Qu’est-ce que le gobetis et pourquoi ne faut-il jamais le zapper  ?

C’est une fine couche (2 à 8 mm) de mortier projetée sur le support avant l’enduit principal. Elle crée une surface rugueuse qui sert d’adhésif naturel entre le mur existant et les couches suivantes. Sans gobetis, la durabilité de l’enduit est rarement assurée.

Quel est le meilleur dosage pour le gobetis  ?

Classiquement, on part sur 1 volume de liant (ciment ou chaux) pour 2,5 à 3 volumes de sable lavé, avec une texture fluide. Le choix du liant dépend du support  : ciment pour les murs neufs et stables, chaux pour la pierre ou l’ancien.

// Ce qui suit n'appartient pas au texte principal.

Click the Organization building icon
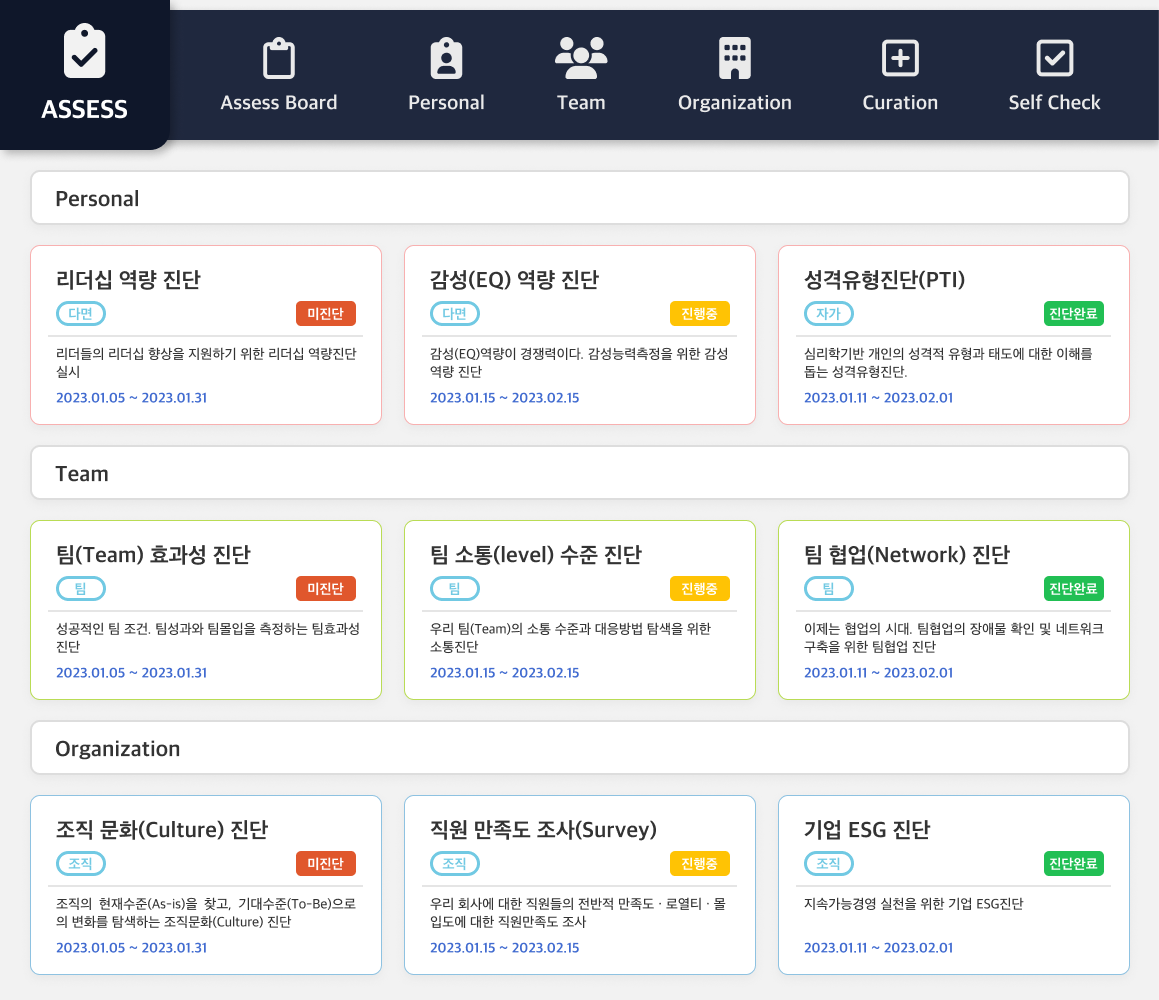The image size is (1159, 1000). (734, 58)
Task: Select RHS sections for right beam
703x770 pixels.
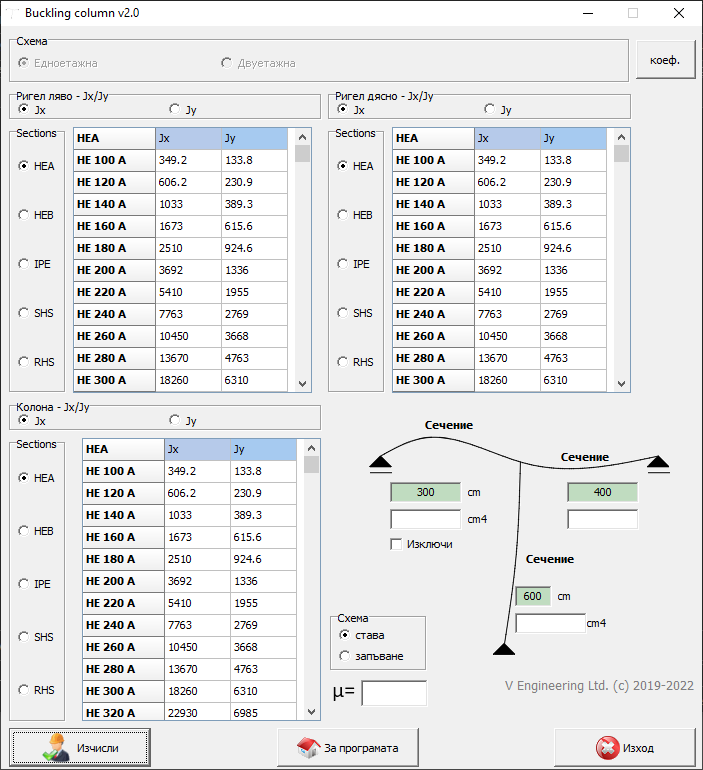Action: (343, 362)
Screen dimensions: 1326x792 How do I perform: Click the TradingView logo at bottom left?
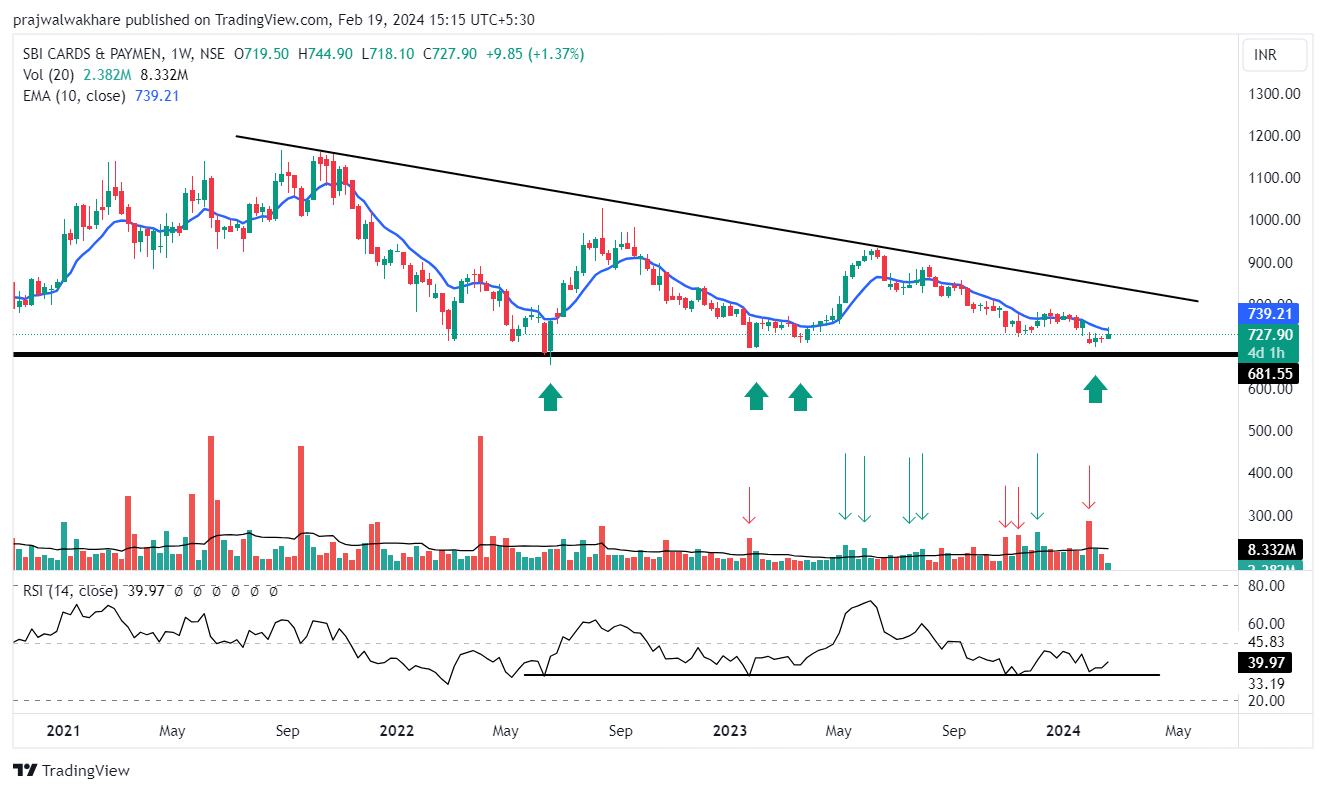(x=71, y=770)
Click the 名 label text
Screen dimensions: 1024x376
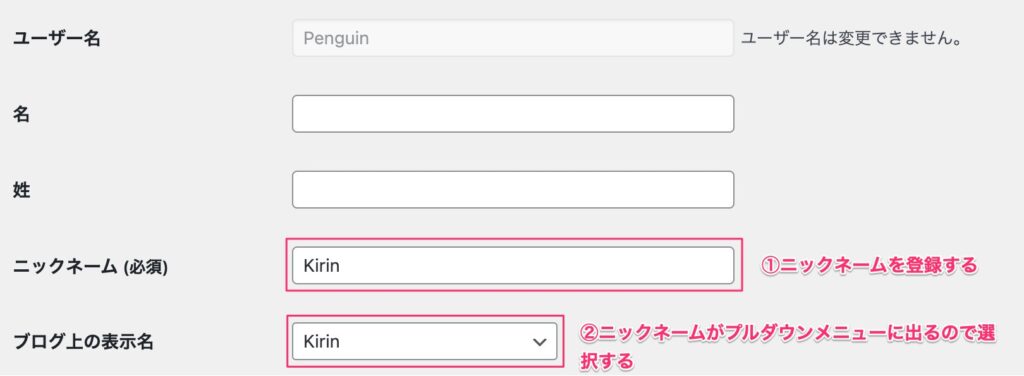pyautogui.click(x=21, y=115)
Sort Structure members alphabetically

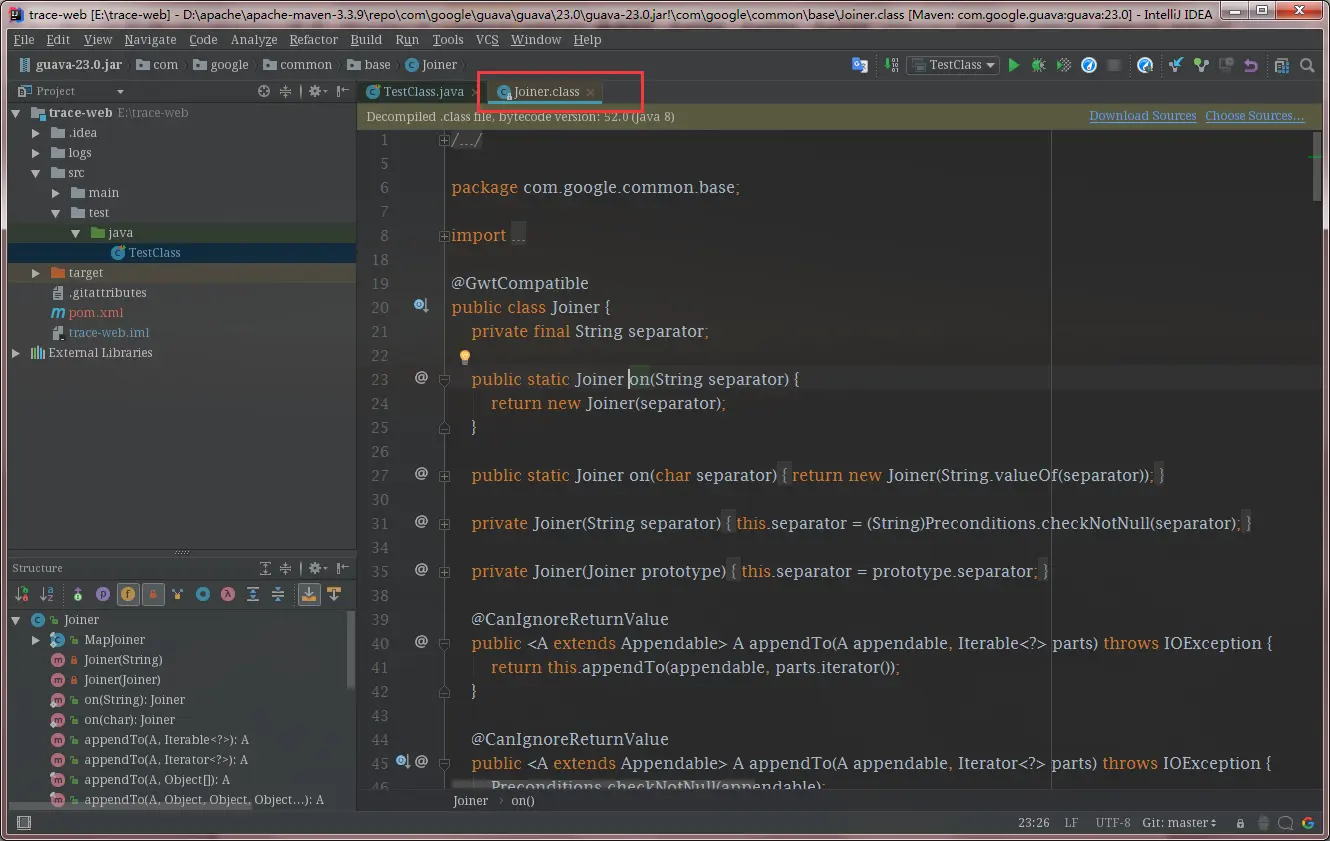46,594
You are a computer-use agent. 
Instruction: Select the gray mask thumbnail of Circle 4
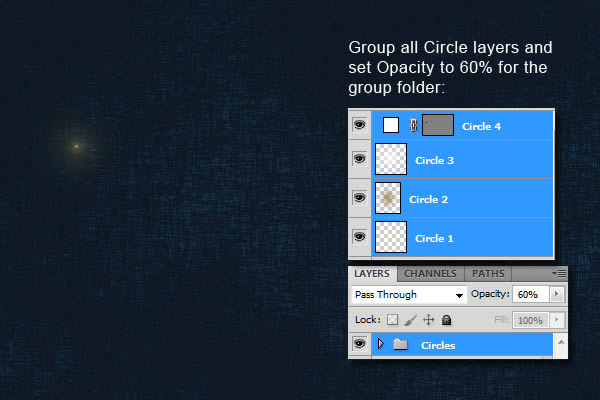(438, 125)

Le gobetis doit-il être lissé ou laissé granuleux  ?

Il ne doit jamais être lissé  ! On le projette et on laisse volontairement sa surface rugueuse – c’est ce rendu qui garantit l’accroche de l’enduit ultérieur.

Combien de temps faut-il attendre pour enduire par-dessus le gobetis  ?

En règle générale, comptez 48 heures de séchage hors pluie ou hors gel. Mais sur épaisseur importante ou par temps humide, il vaut mieux patienter jusqu’à 3 ou 4 jours pour la chaux.

Peut-on remplacer le gobetis par un primaire d’accrochage  ?

Sur des supports très particuliers (béton très lisse, ancienne peinture grattée), un primaire peut parfois suffire. Mais pour tous les travaux “traditionnels” ou sur supports naturels, le gobetis reste imbattable en longévité et en compatibilité avec les enduits à la chaux ou au ciment naturels.